Wednesday, March 23, 2016

School Discipline to Prison Pipeline?

A principal met a student she expelled, and it changed her approach to discipline:


(There is a video or you can read the transcript)

"black students in our schools represent only 16 percent of the student population, they constitute 32 to 42 percent of students suspended or expelled, 27 percent of students referred to law enforcement and 31 percent of students subjected to a school-related arrest"

Ms. Hanks discusses the school to prison pipeline and who is to actually blame? Is it policies, the system, a group to blame. She speaks in a compelling way about how this is a problem all of those in the education system are responsible for and must change. She proposes on every level the way a teacher, principal, superintendent can evaluate and respond to shifting the system, even a little, as to reduce the suspensions/expulsion school to prison pipeline. 

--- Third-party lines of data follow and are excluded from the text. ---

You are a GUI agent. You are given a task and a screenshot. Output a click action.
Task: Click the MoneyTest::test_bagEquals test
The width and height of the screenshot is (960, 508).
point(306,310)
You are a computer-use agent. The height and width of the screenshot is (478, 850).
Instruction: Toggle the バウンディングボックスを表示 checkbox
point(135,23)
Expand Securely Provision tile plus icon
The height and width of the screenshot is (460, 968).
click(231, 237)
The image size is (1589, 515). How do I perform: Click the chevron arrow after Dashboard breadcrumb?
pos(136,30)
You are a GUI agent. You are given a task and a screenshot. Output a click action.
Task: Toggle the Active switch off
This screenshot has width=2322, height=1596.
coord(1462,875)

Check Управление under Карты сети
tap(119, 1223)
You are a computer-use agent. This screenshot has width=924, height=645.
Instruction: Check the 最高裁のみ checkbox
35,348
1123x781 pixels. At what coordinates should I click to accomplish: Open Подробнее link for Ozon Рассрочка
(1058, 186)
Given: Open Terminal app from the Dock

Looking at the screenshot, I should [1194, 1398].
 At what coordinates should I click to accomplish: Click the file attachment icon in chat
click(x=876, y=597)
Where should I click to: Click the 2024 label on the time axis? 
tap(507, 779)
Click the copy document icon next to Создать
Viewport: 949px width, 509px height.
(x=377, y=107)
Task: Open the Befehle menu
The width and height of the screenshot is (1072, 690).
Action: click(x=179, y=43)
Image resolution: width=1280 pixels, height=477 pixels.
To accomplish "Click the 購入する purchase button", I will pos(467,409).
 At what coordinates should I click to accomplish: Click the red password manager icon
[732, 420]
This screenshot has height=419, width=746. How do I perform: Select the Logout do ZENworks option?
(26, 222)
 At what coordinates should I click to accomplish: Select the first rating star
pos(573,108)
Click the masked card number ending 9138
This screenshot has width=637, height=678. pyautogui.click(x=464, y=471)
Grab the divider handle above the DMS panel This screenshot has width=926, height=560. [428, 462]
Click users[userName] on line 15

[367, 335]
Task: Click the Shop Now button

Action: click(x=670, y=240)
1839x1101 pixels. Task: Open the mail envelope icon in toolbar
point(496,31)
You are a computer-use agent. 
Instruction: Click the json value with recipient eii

She made an interesting statement when we focus on the system or pipeline, that may lessen the personal responsibility that one may feel to change the system. Would you agree that keeping it a policy, pipeline, system mentality lessens one person's responsibility or fault?

1 comment:

  1. This article/topic is similar to mine. currently, there are policies that are trying to address this issue of disproportionality in school suspensions and explosions. There is a bill being worked on in the senate that is looking to charge Ohio's current policies on zero tolerance so that youth can only be suspended or expelled when they fall within federal guidelines such as bringing a weapon or drugs to school, or cause an immediate threat of harm to themselves or others. However, students can be suspended as a last resort if students behavior is disruptive or inappropriate where the school has no other options. They can not be suspended or expelled for missing school. Senator Lehner and her staff are making this a top priority to try to eliminate unwarranted suspensions and explosions. We will see if their efforts change outcomes in the future.